Cost-plus is a popular retail pricing strategy. It preserves a margin and is easy to use, even for businesses with thousands of SKUs.
Cost-plus works as its name implies. A merchant determines the all-in cost of selling a product — sourcing, warehousing, marketing — and then adds a markup.
Cost + Markup = Price
The model is simple: know your product costs, pick a margin, and apply it to every item or category.
The strategy works well with low inflation, few competitors, and unforeseen transactional expenses. But it has a few flaws otherwise.
3 Flaws of Cost-plus Pricing
Product costs. The first complexity is fluctuating product costs. Rarely do inventory prices remain stable.
Consider recent events — Covid, the war in Ukraine, inflation, and even unpredictable weather, such as the flooding in Northern California. Each altered the price to make or buy inventory.
::::
### TASK REQUIREMENTS
(A) In the passage on cost-plus pricing, what does a merchant add to the all-in cost of selling a product to set its price?
(B) Copy out the passage on cost-plus pricing, everything from "Cost-plus is a" down to "few flaws otherwise.".
::::
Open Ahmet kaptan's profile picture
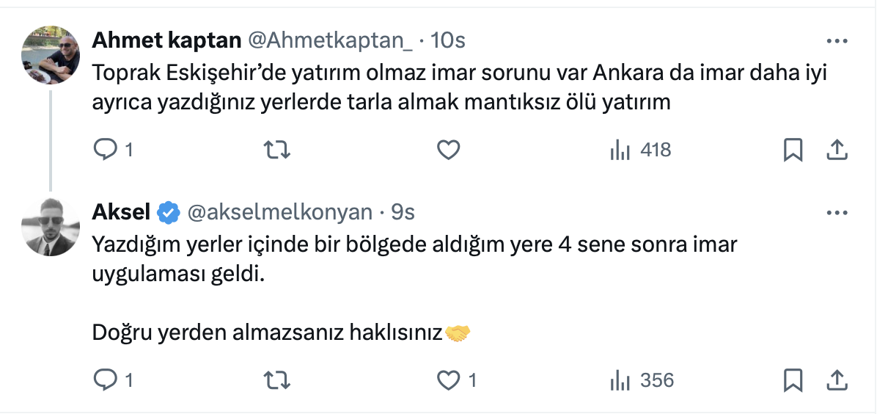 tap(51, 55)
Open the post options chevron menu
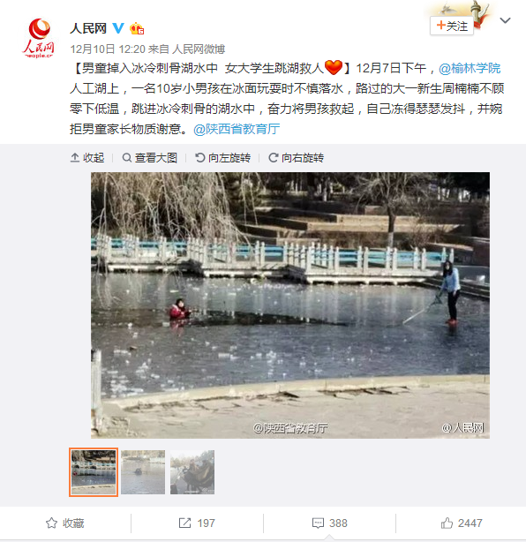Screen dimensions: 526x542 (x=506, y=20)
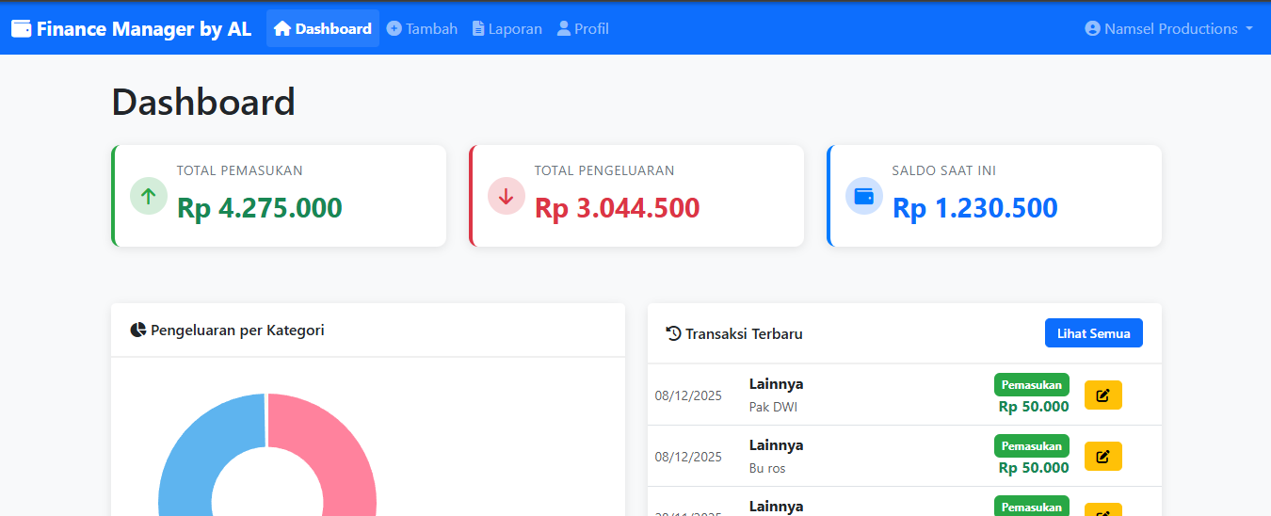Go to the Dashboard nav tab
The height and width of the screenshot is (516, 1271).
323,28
::::
### RESPONSES BY TASK
(A) A markup.

(B)
Cost-plus is a popular retail pricing strategy. It preserves a margin and is easy to use, even for businesses with thousands of SKUs.
Cost-plus works as its name implies. A merchant determines the all-in cost of selling a product — sourcing, warehousing, marketing — and then adds a markup.
Cost + Markup = Price
The model is simple: know your product costs, pick a margin, and apply it to every item or category.
The strategy works well with low inflation, few competitors, and unforeseen transactional expenses. But it has a few flaws otherwise.